The cumulative distribution function of a discrete random variable $X$ is given by $$F_X(t) = \begin{cases}0, & t < 0, \\ \frac13, & 0\le t < \frac12, \\ a, & \frac12 \le t < \frac34, \\ 1, & t\ge \frac34.\\ \end{cases}$$ Determine the constant $a$, if $\mathbb P\left(X > \frac58\right) = \frac 12$ and the probability mass function of $X$.
so in order to find the value of $a$ we will add all the values of $p(x)$ and equal it to $1$. So, in this case, it should be like $p(0)+p(1/2)+p(5/8)=1$ But the answer is coming wrong. So why can't we solve it like this? and what is the correct method otherwise??
The equation $\sum \mathbb P_X(x)=1$ give you nothing!(except $\frac{1}{3}\leq a \leq 1$)
$$1=\mathbb P_X(0) + \mathbb P_X(\frac{1}{2})+\mathbb P_X(\frac{3}{4}) =\frac{1}{3}+(a-\frac{1}{3})+(1-a)=1$$.

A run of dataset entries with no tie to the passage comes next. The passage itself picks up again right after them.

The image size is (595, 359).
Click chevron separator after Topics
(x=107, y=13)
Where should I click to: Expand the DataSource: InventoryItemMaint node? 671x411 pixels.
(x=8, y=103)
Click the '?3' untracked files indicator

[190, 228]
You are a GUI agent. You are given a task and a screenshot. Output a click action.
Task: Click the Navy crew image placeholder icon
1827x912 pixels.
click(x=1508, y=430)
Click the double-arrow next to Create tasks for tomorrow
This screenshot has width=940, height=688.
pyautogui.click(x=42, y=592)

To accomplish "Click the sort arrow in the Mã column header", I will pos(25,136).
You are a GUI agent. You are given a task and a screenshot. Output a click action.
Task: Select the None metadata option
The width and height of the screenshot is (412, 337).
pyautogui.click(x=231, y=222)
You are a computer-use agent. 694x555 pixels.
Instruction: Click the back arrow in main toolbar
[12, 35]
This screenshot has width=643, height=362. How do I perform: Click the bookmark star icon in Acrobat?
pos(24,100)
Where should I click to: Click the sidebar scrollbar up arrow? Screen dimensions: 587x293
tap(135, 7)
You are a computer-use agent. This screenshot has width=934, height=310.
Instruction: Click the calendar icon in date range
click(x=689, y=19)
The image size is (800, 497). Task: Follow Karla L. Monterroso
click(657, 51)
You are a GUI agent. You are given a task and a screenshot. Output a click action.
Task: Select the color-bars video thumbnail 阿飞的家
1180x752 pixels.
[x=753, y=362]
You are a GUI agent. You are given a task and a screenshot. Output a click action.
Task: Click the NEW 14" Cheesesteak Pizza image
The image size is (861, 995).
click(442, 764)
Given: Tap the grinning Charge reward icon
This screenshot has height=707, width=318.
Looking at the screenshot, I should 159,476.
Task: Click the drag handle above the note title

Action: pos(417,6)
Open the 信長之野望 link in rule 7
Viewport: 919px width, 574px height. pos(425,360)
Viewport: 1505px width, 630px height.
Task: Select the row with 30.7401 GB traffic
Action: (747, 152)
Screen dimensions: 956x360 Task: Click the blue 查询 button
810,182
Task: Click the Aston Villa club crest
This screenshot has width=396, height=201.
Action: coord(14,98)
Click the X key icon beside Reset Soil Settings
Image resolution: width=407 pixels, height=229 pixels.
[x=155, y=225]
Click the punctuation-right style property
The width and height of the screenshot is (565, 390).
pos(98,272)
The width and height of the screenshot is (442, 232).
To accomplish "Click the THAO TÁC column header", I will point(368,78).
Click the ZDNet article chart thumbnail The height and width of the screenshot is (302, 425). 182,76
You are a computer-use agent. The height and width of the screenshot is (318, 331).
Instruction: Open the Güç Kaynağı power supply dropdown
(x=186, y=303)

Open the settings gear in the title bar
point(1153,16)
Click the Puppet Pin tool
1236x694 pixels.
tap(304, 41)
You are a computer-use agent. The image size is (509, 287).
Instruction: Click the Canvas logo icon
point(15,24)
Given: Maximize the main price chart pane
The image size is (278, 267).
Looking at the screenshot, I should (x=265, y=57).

You should use information of $\mathbb P(X >\frac{5}{8})=\frac{1}{2}$
$$\mathbb P(X >\frac{5}{8})=\frac{1}{2}=1-\mathbb P(X \leq \frac{5}{8})$$
so since $\frac{1}{2} <\frac{5}{8}<\frac{3}{4}$
$$\mathbb P(X \leq \frac{5}{8})=\frac{1}{2}=\mathbb F_X(\frac{5}{8})=a$$